─── Extracted data ───
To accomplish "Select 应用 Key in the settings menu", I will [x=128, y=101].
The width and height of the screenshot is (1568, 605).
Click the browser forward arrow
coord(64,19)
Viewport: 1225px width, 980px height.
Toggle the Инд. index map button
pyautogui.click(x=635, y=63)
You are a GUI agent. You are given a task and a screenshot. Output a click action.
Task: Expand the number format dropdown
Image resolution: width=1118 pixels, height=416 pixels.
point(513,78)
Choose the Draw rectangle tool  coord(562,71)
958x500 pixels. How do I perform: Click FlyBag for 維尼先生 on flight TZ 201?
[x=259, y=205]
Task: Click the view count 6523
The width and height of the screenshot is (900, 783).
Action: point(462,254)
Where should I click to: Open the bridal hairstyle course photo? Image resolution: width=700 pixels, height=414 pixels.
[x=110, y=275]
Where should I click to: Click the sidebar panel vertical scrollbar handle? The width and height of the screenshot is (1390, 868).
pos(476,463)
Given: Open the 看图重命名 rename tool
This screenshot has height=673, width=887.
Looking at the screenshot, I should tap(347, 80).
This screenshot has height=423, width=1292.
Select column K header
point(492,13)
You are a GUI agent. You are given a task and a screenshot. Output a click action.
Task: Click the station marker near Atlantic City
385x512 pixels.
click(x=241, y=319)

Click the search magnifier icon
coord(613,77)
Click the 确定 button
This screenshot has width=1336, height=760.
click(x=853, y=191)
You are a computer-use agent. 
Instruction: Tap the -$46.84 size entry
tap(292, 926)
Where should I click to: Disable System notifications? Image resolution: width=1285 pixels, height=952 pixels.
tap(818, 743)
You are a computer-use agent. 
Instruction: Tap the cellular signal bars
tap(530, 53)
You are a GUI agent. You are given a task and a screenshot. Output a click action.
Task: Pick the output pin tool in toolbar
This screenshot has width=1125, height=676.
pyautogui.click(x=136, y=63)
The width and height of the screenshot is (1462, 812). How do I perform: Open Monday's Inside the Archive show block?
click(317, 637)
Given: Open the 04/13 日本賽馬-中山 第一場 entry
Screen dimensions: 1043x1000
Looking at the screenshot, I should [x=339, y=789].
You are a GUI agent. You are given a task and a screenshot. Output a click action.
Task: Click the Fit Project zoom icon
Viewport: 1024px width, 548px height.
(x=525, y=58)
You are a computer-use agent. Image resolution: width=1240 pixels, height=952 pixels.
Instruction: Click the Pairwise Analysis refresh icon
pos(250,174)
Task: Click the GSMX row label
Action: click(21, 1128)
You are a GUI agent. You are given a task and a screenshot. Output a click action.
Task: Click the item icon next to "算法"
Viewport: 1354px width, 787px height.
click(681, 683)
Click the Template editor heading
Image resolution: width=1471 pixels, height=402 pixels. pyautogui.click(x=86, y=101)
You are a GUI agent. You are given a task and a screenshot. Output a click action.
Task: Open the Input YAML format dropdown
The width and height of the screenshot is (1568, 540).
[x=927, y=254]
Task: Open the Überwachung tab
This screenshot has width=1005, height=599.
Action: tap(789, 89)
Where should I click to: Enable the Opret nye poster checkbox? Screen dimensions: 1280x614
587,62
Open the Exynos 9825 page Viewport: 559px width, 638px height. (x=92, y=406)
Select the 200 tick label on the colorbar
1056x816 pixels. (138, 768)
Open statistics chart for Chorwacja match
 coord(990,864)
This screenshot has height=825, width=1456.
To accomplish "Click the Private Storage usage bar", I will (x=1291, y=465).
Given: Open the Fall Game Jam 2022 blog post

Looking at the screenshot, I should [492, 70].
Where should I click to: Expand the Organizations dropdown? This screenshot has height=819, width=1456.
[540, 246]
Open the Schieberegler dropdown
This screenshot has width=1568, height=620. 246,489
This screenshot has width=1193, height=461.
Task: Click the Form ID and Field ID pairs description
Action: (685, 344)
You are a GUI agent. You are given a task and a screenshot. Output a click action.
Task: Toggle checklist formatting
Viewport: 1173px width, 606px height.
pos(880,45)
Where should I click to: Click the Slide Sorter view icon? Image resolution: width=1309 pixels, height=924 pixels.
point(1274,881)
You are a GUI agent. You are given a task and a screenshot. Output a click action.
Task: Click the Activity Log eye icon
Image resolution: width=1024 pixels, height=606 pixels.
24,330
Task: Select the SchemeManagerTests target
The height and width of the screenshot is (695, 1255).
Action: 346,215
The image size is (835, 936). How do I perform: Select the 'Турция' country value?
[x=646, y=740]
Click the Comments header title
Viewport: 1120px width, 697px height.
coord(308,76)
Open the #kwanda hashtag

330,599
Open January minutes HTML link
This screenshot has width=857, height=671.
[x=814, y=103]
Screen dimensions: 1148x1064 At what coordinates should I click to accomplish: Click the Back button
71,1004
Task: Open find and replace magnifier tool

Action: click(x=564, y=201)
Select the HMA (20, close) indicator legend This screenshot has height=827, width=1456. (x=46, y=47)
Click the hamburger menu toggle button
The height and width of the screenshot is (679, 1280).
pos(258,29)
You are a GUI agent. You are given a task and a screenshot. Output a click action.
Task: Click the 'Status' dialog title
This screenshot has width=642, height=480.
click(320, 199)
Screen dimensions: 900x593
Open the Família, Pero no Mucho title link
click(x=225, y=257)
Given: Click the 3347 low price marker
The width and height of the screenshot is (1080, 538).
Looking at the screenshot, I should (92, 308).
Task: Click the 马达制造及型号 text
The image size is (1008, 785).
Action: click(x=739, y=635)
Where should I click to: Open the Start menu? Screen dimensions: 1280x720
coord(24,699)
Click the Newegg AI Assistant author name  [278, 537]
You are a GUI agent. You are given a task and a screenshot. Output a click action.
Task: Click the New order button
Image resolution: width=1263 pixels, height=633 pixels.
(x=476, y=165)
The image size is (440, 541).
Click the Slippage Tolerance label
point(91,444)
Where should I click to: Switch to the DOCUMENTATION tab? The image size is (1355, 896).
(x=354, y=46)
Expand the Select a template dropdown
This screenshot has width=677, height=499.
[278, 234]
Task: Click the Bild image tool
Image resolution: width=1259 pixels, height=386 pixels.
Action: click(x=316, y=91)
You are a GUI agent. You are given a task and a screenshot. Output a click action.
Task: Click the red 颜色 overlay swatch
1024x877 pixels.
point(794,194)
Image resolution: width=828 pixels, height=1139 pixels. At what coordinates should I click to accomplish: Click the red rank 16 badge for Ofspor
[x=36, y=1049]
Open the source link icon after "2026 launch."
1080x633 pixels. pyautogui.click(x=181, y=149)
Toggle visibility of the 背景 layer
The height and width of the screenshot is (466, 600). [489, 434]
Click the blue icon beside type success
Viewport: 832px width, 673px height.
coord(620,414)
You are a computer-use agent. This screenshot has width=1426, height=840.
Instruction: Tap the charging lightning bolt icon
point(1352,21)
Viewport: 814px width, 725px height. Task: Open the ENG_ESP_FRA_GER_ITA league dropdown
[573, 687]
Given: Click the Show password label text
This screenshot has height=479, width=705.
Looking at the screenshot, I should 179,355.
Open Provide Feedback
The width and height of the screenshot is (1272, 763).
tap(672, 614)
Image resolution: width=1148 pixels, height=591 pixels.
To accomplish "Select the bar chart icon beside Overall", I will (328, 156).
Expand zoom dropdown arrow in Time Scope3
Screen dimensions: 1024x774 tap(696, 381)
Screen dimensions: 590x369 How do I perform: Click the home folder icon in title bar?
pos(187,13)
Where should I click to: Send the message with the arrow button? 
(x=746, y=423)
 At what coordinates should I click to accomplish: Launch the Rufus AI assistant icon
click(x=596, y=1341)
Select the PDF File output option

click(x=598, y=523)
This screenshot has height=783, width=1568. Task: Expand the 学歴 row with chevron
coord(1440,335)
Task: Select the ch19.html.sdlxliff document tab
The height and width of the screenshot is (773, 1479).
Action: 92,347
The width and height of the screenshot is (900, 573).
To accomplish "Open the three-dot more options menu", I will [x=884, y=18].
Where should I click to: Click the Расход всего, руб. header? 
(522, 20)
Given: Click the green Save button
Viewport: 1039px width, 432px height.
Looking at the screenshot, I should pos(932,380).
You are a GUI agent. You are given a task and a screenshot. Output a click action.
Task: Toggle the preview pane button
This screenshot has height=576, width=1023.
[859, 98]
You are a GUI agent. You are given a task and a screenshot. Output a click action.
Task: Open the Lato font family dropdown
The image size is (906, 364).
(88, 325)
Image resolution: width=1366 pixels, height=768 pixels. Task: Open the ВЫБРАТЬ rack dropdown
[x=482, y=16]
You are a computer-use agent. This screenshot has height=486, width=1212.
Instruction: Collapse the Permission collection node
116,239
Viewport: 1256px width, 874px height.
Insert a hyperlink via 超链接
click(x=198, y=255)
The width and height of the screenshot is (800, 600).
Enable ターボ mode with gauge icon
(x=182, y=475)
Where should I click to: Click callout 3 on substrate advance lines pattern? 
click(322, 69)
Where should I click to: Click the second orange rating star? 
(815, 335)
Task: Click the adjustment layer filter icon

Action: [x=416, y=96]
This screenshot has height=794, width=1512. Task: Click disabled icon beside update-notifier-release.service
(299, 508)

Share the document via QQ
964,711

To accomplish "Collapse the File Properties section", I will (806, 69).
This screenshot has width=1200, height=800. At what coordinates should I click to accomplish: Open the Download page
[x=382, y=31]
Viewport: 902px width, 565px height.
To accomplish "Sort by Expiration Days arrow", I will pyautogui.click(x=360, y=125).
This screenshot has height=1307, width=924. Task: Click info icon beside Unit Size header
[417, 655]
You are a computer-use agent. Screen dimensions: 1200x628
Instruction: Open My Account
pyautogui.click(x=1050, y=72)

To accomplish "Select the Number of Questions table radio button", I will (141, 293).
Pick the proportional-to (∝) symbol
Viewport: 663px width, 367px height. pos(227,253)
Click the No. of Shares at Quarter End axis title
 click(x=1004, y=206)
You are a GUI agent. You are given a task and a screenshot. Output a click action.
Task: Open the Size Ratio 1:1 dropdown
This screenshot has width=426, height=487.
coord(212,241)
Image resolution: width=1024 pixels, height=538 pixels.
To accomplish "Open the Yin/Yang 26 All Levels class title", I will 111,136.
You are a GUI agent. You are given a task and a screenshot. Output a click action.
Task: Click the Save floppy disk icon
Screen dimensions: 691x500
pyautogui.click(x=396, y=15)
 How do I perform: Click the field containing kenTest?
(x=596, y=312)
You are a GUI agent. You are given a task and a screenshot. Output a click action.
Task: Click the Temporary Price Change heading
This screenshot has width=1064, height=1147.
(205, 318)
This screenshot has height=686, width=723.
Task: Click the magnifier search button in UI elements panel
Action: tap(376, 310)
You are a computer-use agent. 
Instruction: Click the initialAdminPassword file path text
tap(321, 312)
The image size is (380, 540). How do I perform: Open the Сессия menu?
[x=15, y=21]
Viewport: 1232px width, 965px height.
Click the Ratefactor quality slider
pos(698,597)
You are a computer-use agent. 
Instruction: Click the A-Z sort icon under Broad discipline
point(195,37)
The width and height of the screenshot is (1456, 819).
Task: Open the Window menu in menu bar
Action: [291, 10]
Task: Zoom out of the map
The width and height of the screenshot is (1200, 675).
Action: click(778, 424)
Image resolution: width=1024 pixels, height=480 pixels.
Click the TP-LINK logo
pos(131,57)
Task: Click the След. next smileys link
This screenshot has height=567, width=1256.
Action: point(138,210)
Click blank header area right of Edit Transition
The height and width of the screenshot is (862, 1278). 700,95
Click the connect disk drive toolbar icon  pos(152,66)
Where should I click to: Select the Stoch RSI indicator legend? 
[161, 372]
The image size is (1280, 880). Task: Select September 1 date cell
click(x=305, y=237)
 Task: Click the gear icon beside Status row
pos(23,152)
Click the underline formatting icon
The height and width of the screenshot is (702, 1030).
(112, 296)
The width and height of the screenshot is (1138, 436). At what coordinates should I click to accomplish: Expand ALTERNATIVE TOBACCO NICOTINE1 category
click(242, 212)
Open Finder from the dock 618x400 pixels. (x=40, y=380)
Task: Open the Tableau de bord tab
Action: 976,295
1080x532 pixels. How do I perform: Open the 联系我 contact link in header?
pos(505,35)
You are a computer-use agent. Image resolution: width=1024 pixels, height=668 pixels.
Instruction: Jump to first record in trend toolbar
───
__Task__: Going through the material above, tally the lines holding "marker" and give the number alone.

__Written solution__: 2